The other--and the two do not cancel each other out--is to choose a likely market, and write something to fit. Most of us who publish on a regular basis take both of these approaches. We may choose one becaus we need to make some money, or because we just love that particular publication; we may choose the other because we are, after all, artists. We have a need to create something that satisfies our inner drive.
Let's talk about that second approach, and see what a few editors have said about what they want, and what they might buy. Their wishes should be clear in the guidelines to their publications, but sometimes those can be oblique, and often guidelines don't give a writer a revealing glimpse into the editor's personal preferences.
For example, one of the lists I follow was recently discussing what a literary magazine will publish. Because that list was one devoted to writers who work mostly in genre, the question was whether a literary publication will ever accept a genre story.
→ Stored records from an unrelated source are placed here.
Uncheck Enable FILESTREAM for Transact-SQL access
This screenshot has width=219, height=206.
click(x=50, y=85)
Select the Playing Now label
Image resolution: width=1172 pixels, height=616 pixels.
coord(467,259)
Vonnie Winslow Crist, the editor of The Gunpowder Review, a literary magazine devoted to publishing women writers, says this: ". . . if a story or poem is well-written, most editors will bend their “rules” and accept an urban fantasy or slightly supernatural mystery or near-future sf piece. And I think genre flash fiction can sneak into literary magazines easier than a 2,000+ word tale. Unfortunately, things like high fantasy, space westerns, vampire/werewolf tales, military sf, etc. are too genre no matter how well-written or short to fit into most lit mags." This is good to know. A writer can save herself a lot of time, postage, and frustration by knowing in advance what Crist may be open to.
Cat Rambo, writer and editor of the beautiful online publication Fantasy Magazine , says that she wants to see stories of the fantastic that are original. Her guidelines specify "stories of the fantastic that make us think, and tell us what it is to be human while amazing us with your master of language and story elements.” She adds, in a discussion, that she sees too many stories that are derivative, that build on the work and the worlds of other writers instead of being fresh and unique. In other words, don't rewriteTolkien! Create your own world of the fantastic.
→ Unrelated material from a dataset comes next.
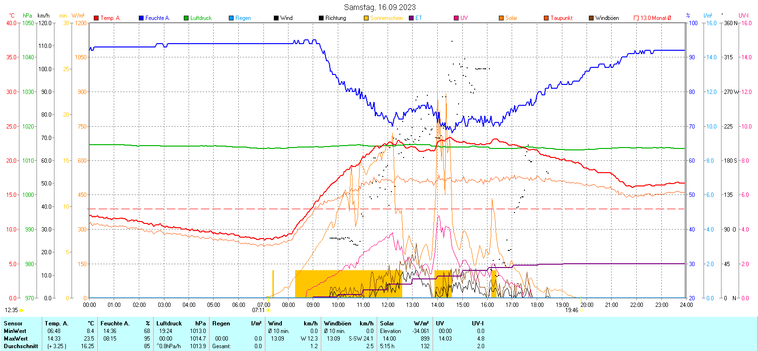The height and width of the screenshot is (351, 758).
Task: Click the MaxWert row label
Action: (x=16, y=339)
Sheila Williams, editor of Asimov's, is very clear that the magazine publishes science fiction. She wants "intelligent, well-written science fiction", and yet still receives stories that are anything but--another waste of the writer's time. The waiting period between submission and acceptance or rejection can be anything from a few days to many months, and in the meantime, the writer is kicking his heels and wondering what happened!
It's not as easy knowing what the glossy magazines want to publish. For some of them, the market is closed to unpublished writers or to speculative submissions (submissions not under contract). That doesn't mean it can't be done. The trick is to really understand what the editors are looking for. Their wishes should be in the guidelines, but a writer must read the publication to know where their real interests lie. This doesn't necessarily mean buying an issue, but if that's what's required, investing five or six dollars in order to study a target magazine is worthwhile.
Glimmer Train is a lovely magazine, for example, with guidelines so open that only reading a few issues will give you a clue to what sort of story appeals to the editors. Their guidelines read "We especially appreciate stories that are both well written and emotionally engaging." Such a tasteful description! But not really very informative, is it?
There are some fine market guides available, and every writer should have at least one on her bookshelf. It's good practice to mix targeted pieces with those come-from-the-heart ones we all so love to write. As with everything in writing, it all depends on your priorities, of course. It helps to know what editors' priorities, are, too!